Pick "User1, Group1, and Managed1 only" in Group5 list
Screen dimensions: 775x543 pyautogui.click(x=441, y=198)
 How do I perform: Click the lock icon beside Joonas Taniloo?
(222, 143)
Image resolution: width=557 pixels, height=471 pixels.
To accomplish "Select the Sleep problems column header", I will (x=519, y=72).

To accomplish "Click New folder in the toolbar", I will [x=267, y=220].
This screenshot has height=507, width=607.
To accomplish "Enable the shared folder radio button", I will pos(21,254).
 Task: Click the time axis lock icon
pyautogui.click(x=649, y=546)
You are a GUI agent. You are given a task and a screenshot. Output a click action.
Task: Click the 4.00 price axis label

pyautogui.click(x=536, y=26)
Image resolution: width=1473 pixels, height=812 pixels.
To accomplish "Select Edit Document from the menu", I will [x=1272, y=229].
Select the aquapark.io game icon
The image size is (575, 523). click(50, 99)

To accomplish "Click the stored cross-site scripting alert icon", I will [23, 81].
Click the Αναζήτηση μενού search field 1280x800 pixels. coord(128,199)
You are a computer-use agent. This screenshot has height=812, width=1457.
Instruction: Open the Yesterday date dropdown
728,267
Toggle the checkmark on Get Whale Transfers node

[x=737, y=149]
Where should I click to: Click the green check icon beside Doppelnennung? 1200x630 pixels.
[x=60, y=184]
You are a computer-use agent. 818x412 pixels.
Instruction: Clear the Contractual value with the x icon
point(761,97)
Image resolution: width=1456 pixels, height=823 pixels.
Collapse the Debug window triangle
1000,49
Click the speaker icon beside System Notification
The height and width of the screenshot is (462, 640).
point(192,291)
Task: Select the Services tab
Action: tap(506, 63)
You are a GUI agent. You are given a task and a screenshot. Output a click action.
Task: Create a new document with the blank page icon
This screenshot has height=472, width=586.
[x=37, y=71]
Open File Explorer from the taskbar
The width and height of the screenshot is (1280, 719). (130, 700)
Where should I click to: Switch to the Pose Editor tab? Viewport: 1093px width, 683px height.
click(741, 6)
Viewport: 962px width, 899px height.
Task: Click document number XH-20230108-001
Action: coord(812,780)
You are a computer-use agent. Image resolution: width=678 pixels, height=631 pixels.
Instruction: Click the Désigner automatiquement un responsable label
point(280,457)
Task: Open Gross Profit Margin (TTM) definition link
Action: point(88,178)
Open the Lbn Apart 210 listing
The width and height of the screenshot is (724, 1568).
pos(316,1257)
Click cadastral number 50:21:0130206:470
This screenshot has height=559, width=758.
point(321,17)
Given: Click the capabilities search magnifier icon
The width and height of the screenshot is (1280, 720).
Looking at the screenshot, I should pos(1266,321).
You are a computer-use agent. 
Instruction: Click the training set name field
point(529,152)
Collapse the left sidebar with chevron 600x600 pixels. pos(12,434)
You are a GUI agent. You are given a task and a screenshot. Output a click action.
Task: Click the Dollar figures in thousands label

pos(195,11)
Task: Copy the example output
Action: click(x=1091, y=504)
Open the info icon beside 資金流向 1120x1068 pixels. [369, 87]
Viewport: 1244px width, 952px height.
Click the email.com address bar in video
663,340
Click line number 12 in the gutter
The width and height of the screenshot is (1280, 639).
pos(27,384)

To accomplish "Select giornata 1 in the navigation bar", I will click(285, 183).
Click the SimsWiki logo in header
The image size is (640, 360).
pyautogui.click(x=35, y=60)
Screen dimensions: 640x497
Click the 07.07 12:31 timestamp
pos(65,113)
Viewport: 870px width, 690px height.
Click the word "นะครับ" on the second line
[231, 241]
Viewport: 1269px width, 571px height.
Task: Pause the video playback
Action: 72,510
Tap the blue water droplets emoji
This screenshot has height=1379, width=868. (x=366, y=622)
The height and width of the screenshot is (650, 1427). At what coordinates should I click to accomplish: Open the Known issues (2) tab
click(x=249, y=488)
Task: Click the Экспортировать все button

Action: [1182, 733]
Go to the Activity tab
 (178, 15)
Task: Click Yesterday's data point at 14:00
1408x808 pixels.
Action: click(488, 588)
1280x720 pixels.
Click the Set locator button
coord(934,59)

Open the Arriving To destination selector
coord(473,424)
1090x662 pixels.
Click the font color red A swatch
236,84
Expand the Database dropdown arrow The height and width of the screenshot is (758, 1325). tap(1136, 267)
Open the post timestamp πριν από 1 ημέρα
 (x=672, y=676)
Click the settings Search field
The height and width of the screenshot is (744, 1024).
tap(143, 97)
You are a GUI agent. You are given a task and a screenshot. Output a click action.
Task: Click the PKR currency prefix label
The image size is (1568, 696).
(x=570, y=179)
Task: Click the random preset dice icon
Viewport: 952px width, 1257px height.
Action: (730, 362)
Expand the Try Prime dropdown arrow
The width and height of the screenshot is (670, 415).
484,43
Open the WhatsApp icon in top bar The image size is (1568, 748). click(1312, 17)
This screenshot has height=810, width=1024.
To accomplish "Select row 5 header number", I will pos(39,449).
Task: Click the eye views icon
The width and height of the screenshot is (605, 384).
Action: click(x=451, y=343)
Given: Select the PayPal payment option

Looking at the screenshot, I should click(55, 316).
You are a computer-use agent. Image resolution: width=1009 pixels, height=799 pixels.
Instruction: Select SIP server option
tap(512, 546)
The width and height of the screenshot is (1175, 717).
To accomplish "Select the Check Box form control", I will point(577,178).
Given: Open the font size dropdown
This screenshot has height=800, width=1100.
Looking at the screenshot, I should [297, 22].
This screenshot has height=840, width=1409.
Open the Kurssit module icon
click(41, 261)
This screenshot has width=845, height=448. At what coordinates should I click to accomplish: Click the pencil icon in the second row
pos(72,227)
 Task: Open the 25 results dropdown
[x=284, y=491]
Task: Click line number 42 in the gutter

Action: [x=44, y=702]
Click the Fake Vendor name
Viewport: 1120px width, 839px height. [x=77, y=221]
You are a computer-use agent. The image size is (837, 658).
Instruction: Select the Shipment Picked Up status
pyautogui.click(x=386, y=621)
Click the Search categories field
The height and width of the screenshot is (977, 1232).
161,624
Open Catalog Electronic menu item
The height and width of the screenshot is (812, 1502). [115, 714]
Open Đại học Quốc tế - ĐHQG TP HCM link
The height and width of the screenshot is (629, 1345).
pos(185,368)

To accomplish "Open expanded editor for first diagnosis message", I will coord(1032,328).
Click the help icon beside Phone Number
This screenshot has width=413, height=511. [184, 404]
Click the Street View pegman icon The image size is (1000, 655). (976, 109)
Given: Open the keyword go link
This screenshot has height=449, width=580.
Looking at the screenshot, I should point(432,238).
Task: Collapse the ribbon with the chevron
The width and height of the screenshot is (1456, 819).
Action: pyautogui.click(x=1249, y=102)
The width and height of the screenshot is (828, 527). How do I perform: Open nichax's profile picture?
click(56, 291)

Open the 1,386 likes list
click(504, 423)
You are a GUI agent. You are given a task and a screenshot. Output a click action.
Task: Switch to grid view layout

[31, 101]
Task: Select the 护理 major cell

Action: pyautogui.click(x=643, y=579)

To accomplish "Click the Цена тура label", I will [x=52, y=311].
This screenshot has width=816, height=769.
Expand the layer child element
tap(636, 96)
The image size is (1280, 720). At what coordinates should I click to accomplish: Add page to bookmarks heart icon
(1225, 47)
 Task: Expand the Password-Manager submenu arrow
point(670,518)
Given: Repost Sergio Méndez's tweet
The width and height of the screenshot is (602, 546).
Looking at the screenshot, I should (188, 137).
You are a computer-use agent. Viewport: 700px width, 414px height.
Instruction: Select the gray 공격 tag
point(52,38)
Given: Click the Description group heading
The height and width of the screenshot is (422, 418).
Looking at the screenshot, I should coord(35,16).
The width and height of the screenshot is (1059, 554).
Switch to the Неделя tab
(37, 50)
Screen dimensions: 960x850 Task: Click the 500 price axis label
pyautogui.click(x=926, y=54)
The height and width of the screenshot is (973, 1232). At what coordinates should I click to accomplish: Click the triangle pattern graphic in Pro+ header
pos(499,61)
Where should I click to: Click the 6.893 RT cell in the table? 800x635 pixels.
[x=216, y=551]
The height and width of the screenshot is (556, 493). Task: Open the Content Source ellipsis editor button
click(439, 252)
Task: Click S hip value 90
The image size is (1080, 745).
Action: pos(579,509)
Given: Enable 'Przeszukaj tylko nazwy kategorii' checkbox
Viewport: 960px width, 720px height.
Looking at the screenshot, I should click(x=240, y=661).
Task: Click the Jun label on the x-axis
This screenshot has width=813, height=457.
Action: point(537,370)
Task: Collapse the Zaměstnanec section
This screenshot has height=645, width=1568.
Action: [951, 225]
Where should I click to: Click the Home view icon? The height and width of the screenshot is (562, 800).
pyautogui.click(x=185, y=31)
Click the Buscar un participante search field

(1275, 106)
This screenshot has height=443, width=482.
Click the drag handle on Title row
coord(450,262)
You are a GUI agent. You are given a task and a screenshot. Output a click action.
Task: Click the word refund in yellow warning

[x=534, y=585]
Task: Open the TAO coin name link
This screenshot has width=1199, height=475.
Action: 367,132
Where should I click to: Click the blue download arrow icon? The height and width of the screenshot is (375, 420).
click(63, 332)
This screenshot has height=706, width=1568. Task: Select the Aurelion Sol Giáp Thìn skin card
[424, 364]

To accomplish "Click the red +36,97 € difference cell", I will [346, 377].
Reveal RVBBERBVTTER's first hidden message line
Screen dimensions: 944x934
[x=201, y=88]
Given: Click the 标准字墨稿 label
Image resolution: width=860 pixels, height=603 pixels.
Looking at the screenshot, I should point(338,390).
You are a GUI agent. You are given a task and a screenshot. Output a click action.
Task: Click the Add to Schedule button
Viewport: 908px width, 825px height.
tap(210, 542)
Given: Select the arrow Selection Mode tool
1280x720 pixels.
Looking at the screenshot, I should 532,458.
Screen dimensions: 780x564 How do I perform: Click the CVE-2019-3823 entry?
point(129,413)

==================================================

_WORK TASK_. Only the lines from the beginning of the entries through the line bearing "This screenshot has height=507, width=607." should be returned, each exactly as written.

_ANSWER BOX_.
Pick "User1, Group1, and Managed1 only" in Group5 list
Screen dimensions: 775x543 pyautogui.click(x=441, y=198)
 How do I perform: Click the lock icon beside Joonas Taniloo?
(222, 143)
Image resolution: width=557 pixels, height=471 pixels.
To accomplish "Select the Sleep problems column header", I will (x=519, y=72).

To accomplish "Click New folder in the toolbar", I will [x=267, y=220].
This screenshot has height=507, width=607.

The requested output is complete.